Paar auf dem Deich

Im vergangenem Jahr schenkte der Künstler Michael Zimmermann dem Literaturmuseum Theodor Storm seinen rund 1000 Werke umfassenden Schimmelreiter-Bildzyklus.

Michael Zimmermann, Paar auf dem Deich, 2002, Öl auf Leinwand, 111 x 142 cm

Darin enthalten ist auch das Werk „Paar auf dem Deich“ oder auch „Paar auf dem alten Deich“, welches neben nur einer weiteren Arbeit auf Papier, das einzige Gemälde ist, das nicht nur Hauke Haien, sondern auch Elke Volkerts zeigt.

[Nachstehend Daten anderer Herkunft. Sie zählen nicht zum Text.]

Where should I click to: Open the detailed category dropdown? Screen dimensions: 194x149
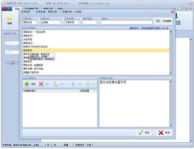51,22
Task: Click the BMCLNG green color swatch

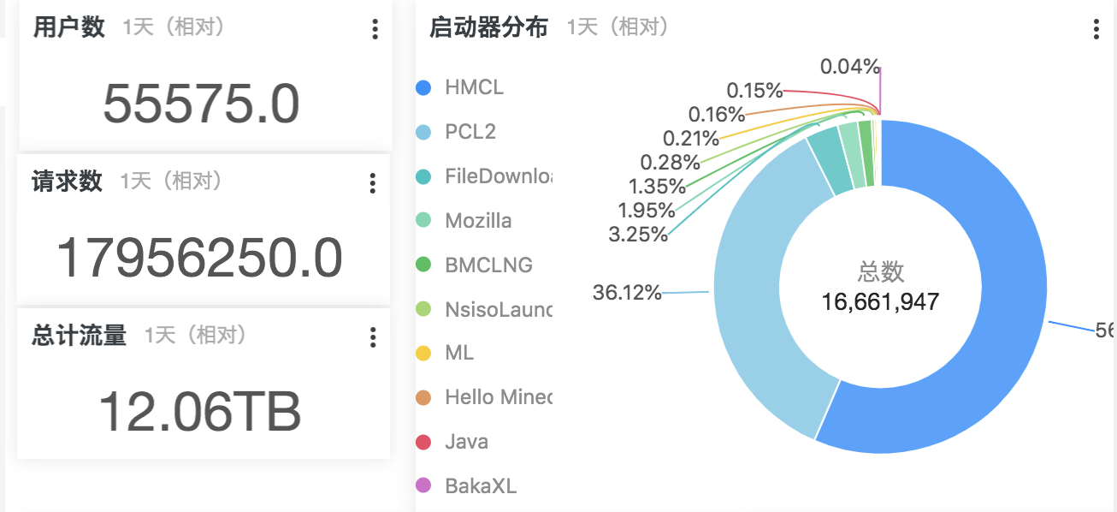Action: 425,265
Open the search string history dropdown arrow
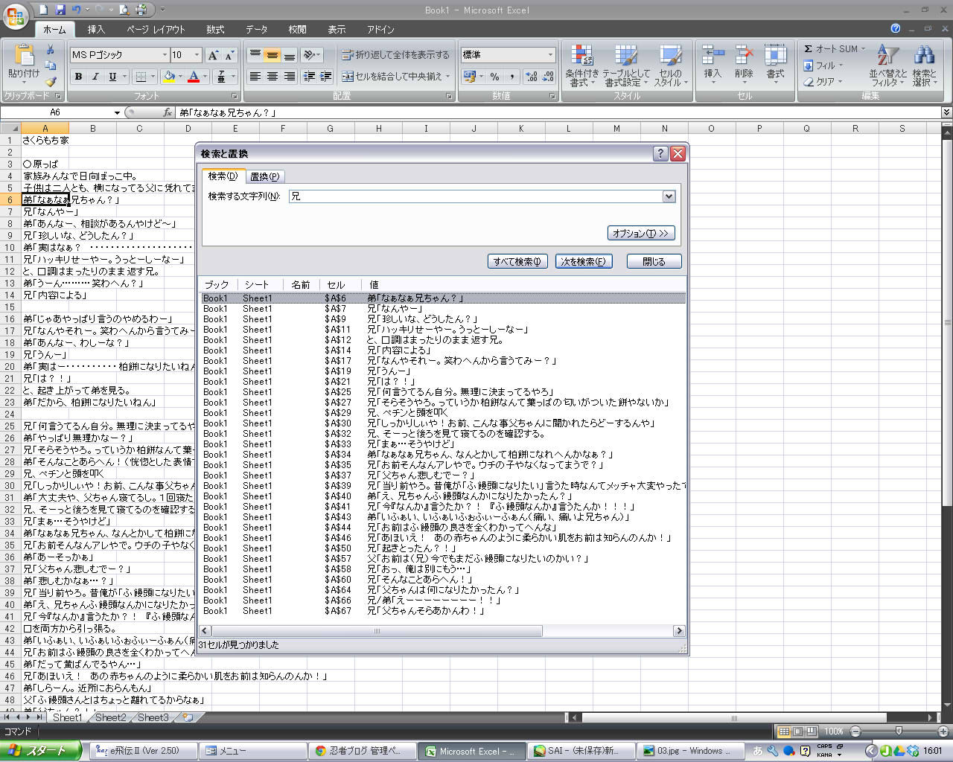Viewport: 953px width, 762px height. pos(669,196)
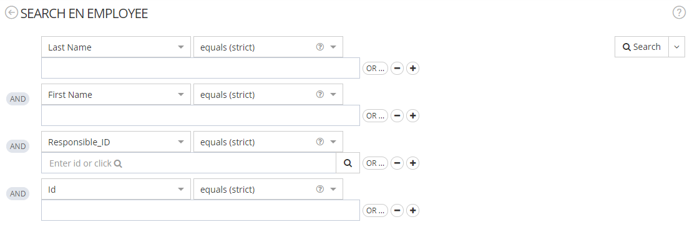Focus the Enter id or click field
This screenshot has width=692, height=232.
coord(189,163)
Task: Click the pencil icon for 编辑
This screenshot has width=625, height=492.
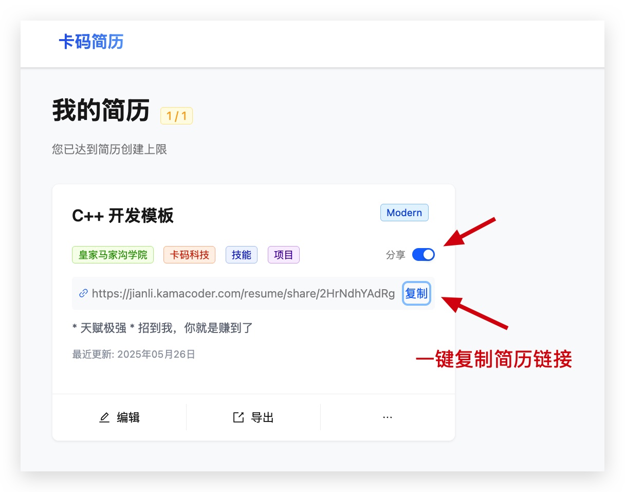Action: [104, 417]
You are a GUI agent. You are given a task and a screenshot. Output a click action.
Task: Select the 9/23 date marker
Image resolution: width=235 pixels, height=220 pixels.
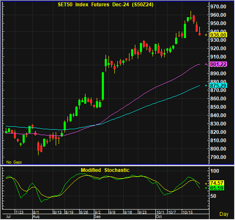pyautogui.click(x=142, y=212)
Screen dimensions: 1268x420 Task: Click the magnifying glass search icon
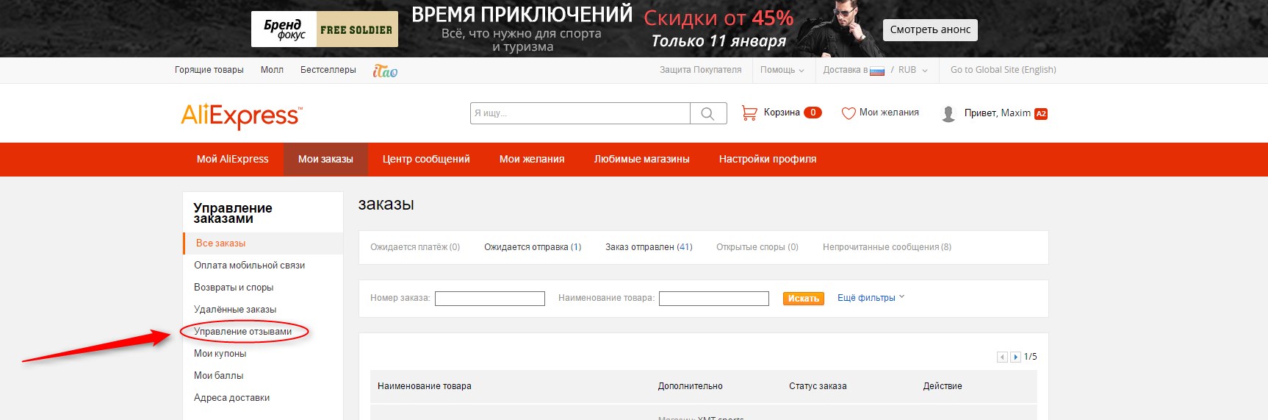point(707,113)
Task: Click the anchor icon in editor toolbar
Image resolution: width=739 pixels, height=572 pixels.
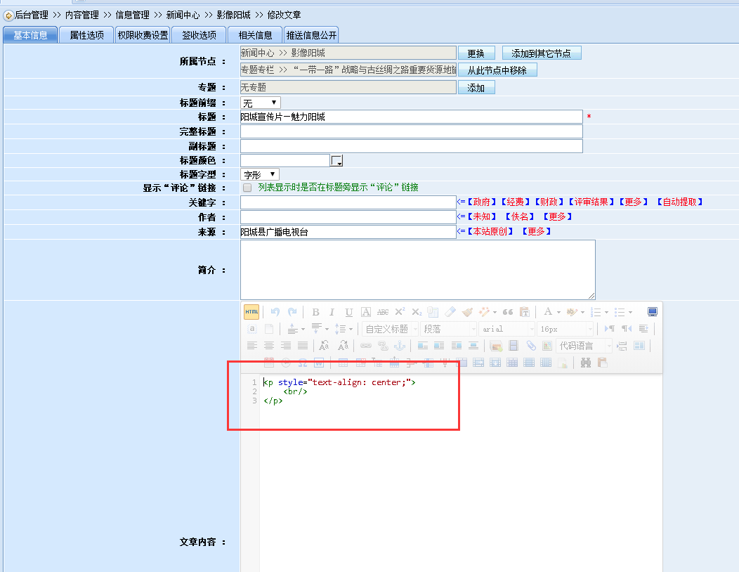Action: click(398, 346)
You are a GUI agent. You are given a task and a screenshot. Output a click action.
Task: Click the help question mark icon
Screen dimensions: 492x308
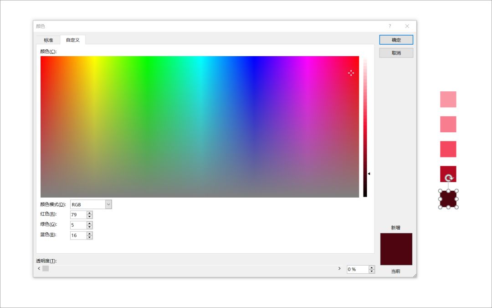[x=390, y=26]
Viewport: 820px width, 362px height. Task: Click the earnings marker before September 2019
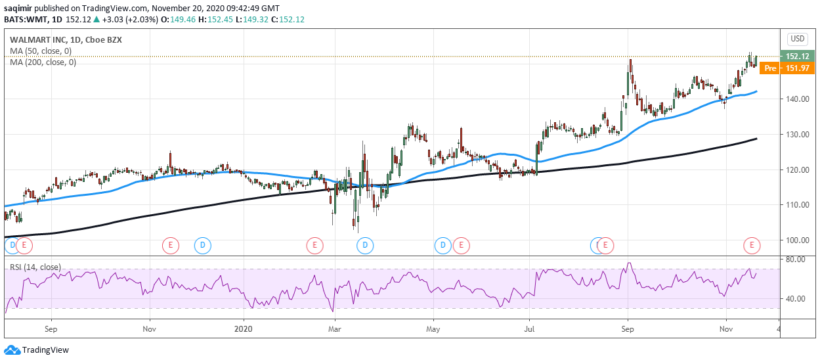click(x=24, y=246)
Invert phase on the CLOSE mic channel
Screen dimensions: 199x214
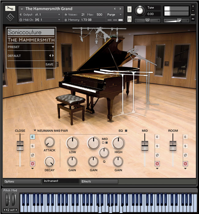[33, 155]
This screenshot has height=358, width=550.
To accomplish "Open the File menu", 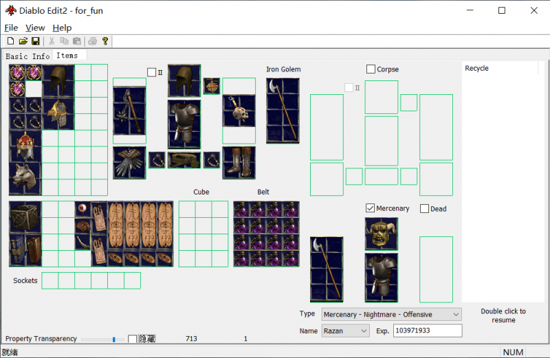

Michael Zimmermann, Das Paar, Mischtechnik auf Papier, 2000

Aufgrund des hohen Abstraktionsgrades lässt es sich durch Vergleiche anderer Werke Zimmermanns als ein Kopfbild zwei nebeneinander stehender Menschen identifizieren. Hilfreich dafür ist die nähere Betrachtung des Gemäldes „Friesin mit Spindel“.

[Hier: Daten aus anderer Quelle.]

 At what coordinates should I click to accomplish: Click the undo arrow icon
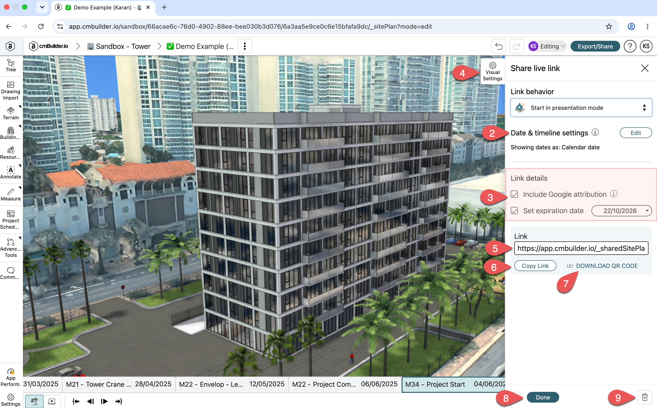tap(499, 46)
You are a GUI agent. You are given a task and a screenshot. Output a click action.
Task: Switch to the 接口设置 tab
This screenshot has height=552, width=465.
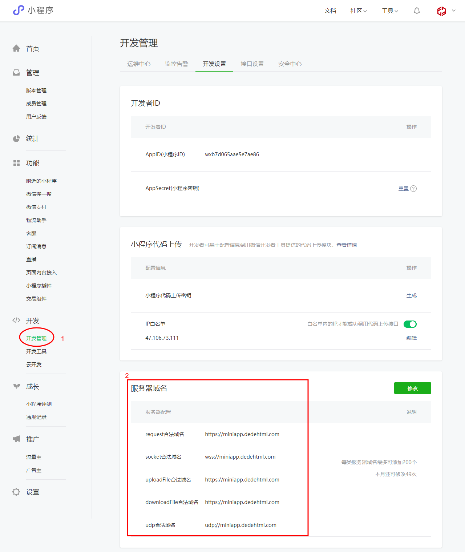point(252,64)
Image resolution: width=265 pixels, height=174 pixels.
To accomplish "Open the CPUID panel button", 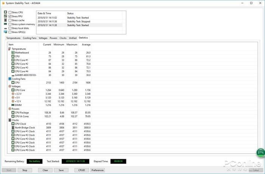I will pyautogui.click(x=81, y=170).
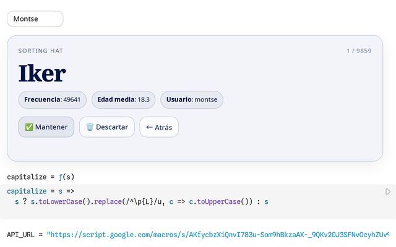Go back using the Atrás label
396x247 pixels.
[x=164, y=127]
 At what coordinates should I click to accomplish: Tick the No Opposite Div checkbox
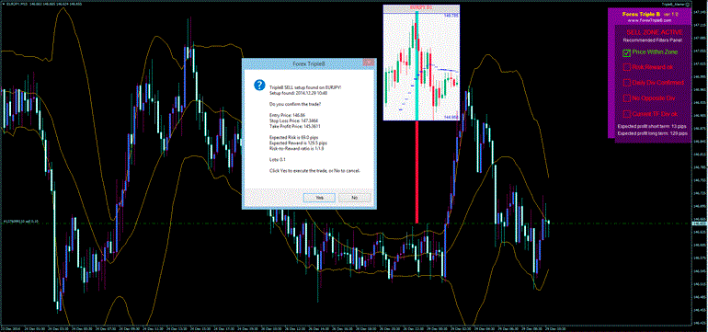click(626, 98)
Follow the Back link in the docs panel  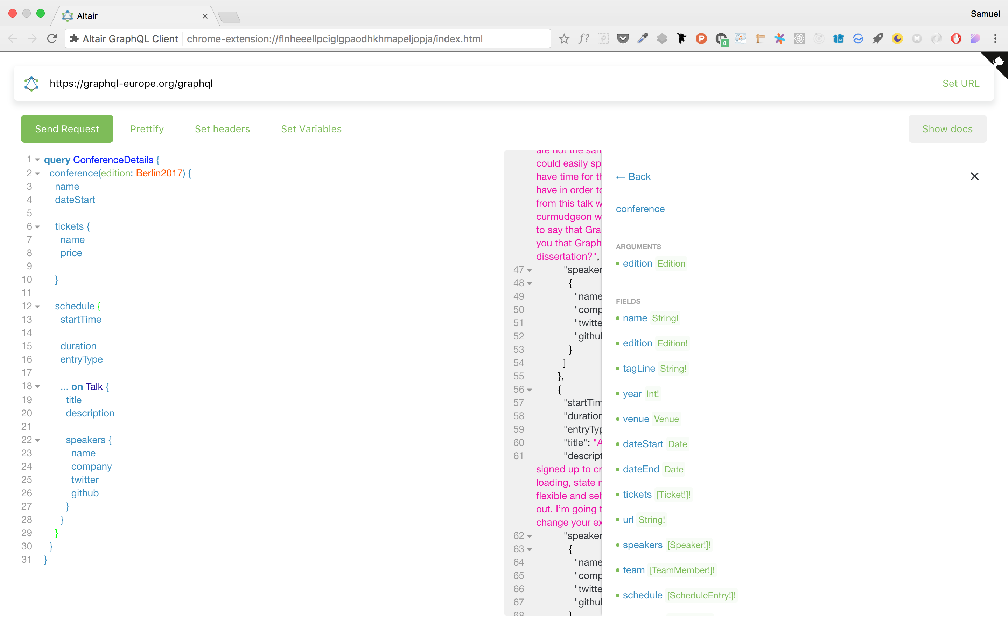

Michael Zimmermann, Friesin mit Spindel, Öl auf Holz, 1990, 110 x 140 cm

Es zeigt eine längliche Frauengestalt mit ebenfalls länglichen Kopf. Das Gesicht der Friesin ist nicht ausdefiniert. Auf dem gelb-grünen Inkarnat deutet ein kleiner blauer Pinselstrich einen Mund an. Eine Nase lässt sich durch den pastosen Farbauftrag der Inkarnatsfarbe erahnen. Ein weißer Punkt markiert die Stelle im Gesicht, wo ein Auge sitzen würde. Die Friesin trägt eine blau-schwarze Kopfbedeckung, die sich als Kopftuch der traditionellen friesischen Tracht identifizieren lässt: „Es han­delt sich da­bei um ein Tuch aus dün­nem Woll­stoff mit lan­gen schwar­zen Fran­sen. Das Kopf­tuch wird mit ei­nem kunst­voll be­stick­ten Samt­band, dem “Raam” ver­ziert. Die Sti­cke­rei des “Raams” ist farb­lich je­weils auf das Schul­ter­tuch ab­ge­stimmt. Ver­hei­ra­te­te Frau­en tra­gen zusätz­lich auf dem Hin­ter­kopf eine so­ge­nann­te Hau­be aus ro­tem Filz, ein klei­nes Tuch, welches mit schwar­zen Per­len be­stickt ist, die “Hüüv”. (Quelle)

Michael Zimmermann, ohne Titel (Elke), Mischtechnik auf Papier, 2001

Die gleiche schwarz-blaue Kopfbedeckung findet sich auf einer unbetittelten Arbeit auf Papier wieder. Die Samtbänder, der „Raam“, stehen deutlich links und rechts vom Kopf ab. Ähnlich gestalte dies Zimmermann im Werk „Paar auf dem alten Deich“. Diese Vergleiche belegen die Annahme, dass es sich bei dem Kopf auf der linken Seite um einen Frauenkopf und dem Titel zufolge Elke handelt.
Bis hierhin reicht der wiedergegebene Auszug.